In the final act, when the gang was at the bad guy's farmhouse and Fitzhugh told Barry to run to the university and get Jody to call the police, it took exactly 2 minutes and 1 second after that for the sirens to sound. Even if the farmhouse had been right next door to the university and the police station, it should've taken much longer than that.

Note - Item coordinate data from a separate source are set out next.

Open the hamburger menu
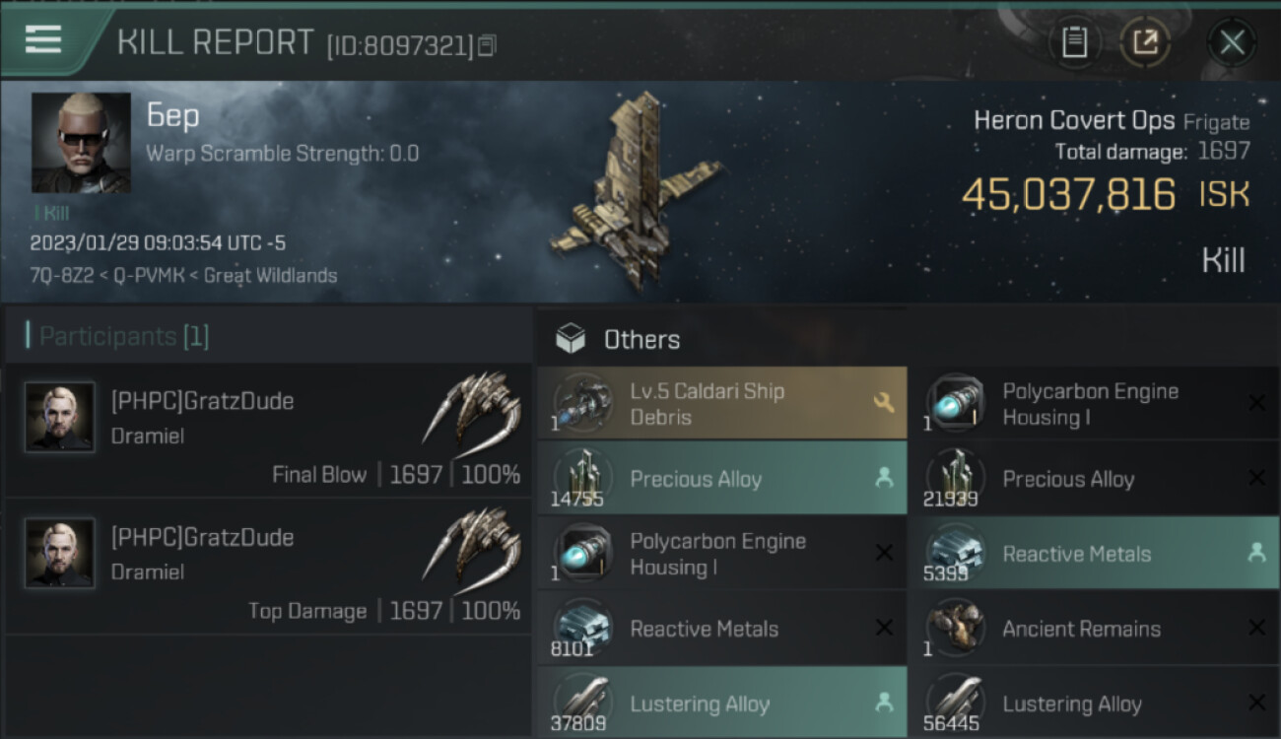The image size is (1281, 739). pyautogui.click(x=43, y=39)
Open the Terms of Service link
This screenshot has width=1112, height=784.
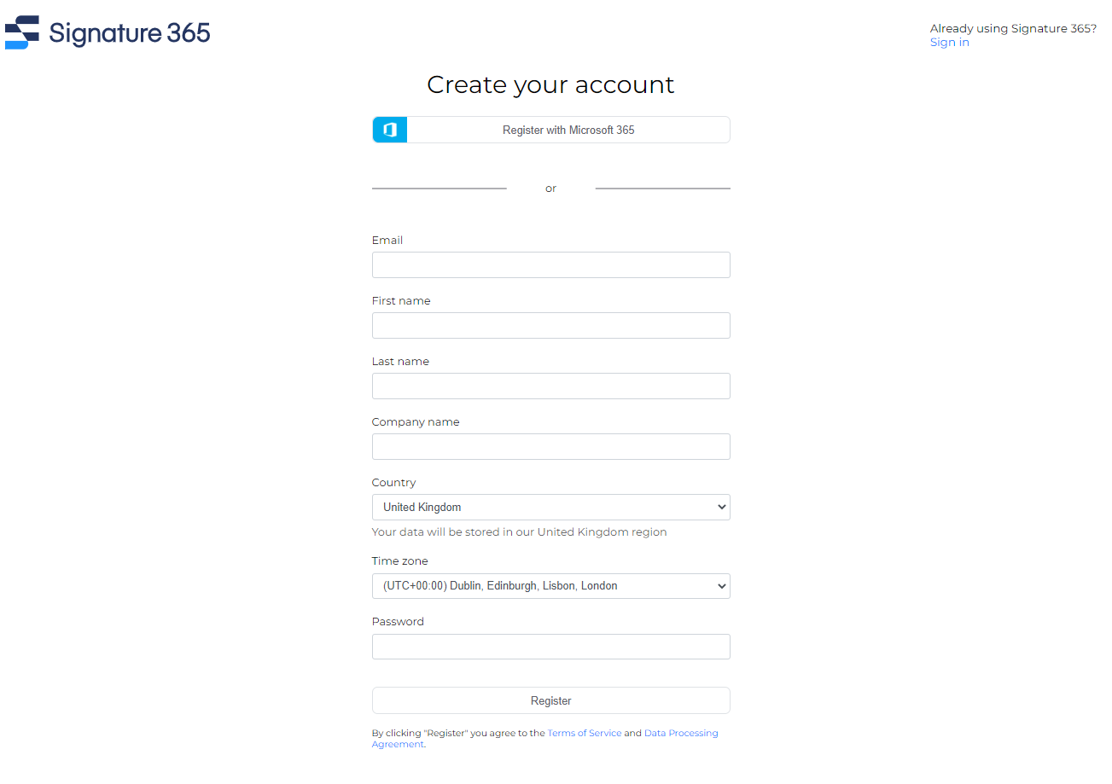(x=585, y=733)
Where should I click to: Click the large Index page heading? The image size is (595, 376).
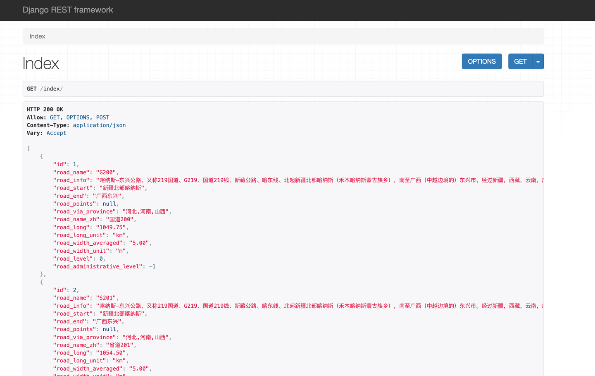(40, 63)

The Time Tunnel: "The Walls of Jericho": Good grief, this is a surprisingly blatant exercise in religious piety. "We come from a time when your God is our God." Everyone but Ann being a Biblical scholar and gazing on in awe as "sacred history" unfolds, exactly and literally as the Bible states (even though real archaeology has found essentially nothing to corroborate the Biblical account). The Israelites and believers in their God being unequivocally good and the pagans of Jericho being totally evil and deserving of their fate. It's like one of those freaky Archie comics Al Hartley wrote as Christian propaganda tracts. Heck, it establishes that Tony and Doug were actually mentioned in the Bible itself!
Well, at least the writer's piety means that, for once, there are very few liberties taken with the text the episode is based on, although it is an ahistorical text. It had to embellish Joshua 6 a lot to fill out the episode, like giving Rahab a traitorous servant, saying one of the spies was captured, and inventing an apparently imaginary pagan deity demanding human sacrifice as the justification for Jericho's destruction (the Canaanites had dozens of gods, but none named "Kimosh" or whatever as far as I can tell). The Bible basically just says that God just arbitrarily gave Jericho to the Israelites, not for any particular reason except as a gift to his favored people. One surprise is that the episode acknowledged and used the Biblical description of Rahab as a "harlot" -- I guess the normal reluctance to acknowledge the existence of that profession on TV was overridden by the fact that it was in the Bible.
It did take a few liberties with the Biblical text, though. Tony claimed the Bible mentioned a red sash as the signal to spare Rahab's home, but there's nothing like that in Joshua 6. Also, the chapter does say that Joshua ordered the two spies -- Tony and Doug in this version -- to go in to Rahab's house, bring out her family, and escort them out to near the Israelites' camp. So I guess Ann the skeptic can take some comfort in not every word of the text being literally true -- but either Tony's memory about the red sash is wrong, or the Bible in the TT-verse is a bit different.
Several Trek guests in this one -- Rhodes Reason, Arnold Moss, Abraham Sofaer. And a Batman guess, Myrna Fahey (False Face's moll Blaze), as Rahab. I was impressed by her in both roles.
In first run, this episode was largely pre-empted by news updates, because it aired on the night of the tragic Apollo 1 fire that killed Gus Grissom, Ed White, and Roger Chaffee.